■ **EXTRACT PROVIDED**:
_ _ _

The underground—specifically that of Warhol and Smith and some Rice—the decadence which Parker Tyler wrote against, had a crude primitive simplicity about it: washed out and underexposed images, long awkward takes, and a self-conscious naiveté on the part of the players and in terms of how the camera was used. They were quite different from the films of Brakhage, who was also at that time categorized and shown in the underground. Like the primitive film, the viewing conditions for these works were often extremely crude. But they were also underground for economic reasons or because of content considered pornographic or salacious and the possible object of legal scrutiny and attack, of which Flaming Creatures is the best known example.

An early Warhol, Eat or Sleep, next to a poetic study by Brakhage, such as Anticipation of the Night, of 1958, or Cat’s Cradle, of 1959, had to look simple, primitive, and unnecessarily discursive. When Brakhage used splice marks, scratches, over- and underexposures—plays revealing film’s materials—they were gestures, metaphors about physical or metaphysical seeing and vision. In Warhol the end-roll dots and flashes, the imperfect exposures, the static, cramped frame were simple statements about what would be left in. No metaphors. The film is what it is and what it represents and nothing more. It shows without revealing. It re-embraces the broad premise, espoused by the very first cameramen, that anything on film is bound to engage. Of course they were talking about a half minute or one or two minutes, while Warhol is provoking and exaggerating through his use of extended time and his removed, distanced role, his fixation or fetishization of thing or event—a refinement, an act of sophistication brought to bear on the naive, primitive film event—into an object on film. As Mekas pointed out, nothing else like Warhol’s work was going on at that time, 1963–64: not in Godard’s, not in anyone’s in Europe, nor in the U.S. Some were outraged by Warhol’s films; some tried to simply dismiss them as inconsequential; others were influenced by this direct, undramatic, nonnarrative work with a lack, often times, even of spectacle. Was it decadence, or was it a recycling to the beginnings, a kind of revolution which was about, as are all revolutions, a purification?

_ _ _

■ **ITEMS**:
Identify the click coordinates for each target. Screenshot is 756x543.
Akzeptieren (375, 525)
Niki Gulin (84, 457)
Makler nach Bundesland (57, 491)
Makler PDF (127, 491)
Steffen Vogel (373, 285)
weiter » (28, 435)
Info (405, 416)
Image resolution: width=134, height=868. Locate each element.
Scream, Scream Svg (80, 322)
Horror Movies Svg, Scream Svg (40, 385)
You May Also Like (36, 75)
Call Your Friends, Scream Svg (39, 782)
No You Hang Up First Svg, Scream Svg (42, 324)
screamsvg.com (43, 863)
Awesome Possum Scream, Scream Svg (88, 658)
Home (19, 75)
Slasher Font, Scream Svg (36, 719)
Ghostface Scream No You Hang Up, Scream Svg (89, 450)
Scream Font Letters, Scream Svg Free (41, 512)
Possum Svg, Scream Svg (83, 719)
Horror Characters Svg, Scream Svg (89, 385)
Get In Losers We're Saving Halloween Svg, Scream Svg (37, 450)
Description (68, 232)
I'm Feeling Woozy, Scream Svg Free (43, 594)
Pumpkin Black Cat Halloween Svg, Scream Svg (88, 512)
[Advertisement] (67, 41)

_ _ _

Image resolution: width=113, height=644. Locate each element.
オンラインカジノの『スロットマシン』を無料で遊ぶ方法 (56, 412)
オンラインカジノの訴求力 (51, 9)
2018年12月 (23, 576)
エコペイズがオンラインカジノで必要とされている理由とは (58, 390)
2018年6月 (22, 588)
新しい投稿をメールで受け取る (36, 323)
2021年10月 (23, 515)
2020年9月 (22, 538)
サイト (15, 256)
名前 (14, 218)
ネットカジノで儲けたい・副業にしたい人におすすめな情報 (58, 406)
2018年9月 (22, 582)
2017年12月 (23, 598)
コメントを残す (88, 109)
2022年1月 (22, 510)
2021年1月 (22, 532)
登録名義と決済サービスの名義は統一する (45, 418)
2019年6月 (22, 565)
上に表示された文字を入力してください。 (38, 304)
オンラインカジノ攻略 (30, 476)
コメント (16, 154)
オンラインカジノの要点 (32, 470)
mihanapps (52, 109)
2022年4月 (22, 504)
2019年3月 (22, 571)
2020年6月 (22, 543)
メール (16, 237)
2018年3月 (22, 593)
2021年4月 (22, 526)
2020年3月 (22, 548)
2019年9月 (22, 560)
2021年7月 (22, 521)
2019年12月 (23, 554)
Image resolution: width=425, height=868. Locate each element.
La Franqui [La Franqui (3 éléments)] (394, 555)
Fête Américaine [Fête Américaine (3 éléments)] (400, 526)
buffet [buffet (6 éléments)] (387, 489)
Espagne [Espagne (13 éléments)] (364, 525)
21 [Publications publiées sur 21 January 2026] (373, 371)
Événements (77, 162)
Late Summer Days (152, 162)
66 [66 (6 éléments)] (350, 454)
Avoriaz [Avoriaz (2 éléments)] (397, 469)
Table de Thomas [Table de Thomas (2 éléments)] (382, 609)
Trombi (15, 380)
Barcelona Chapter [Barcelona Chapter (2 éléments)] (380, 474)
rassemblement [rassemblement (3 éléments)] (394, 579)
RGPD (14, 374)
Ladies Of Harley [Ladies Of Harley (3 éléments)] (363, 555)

_ _ _

Answer these from the passage on underground film:
1. Which film is named as the best-known example of work open to legal scrutiny and attack?
2. In what year was Brakhage's Anticipation of the Night made?
3. Who pointed out that nothing else like Warhol's work was going on in 1963–64?
The material has no connection to the passage on underground film.

■ **FINISHED ANSWER**:
1. Flaming Creatures
2. 1958
3. Mekas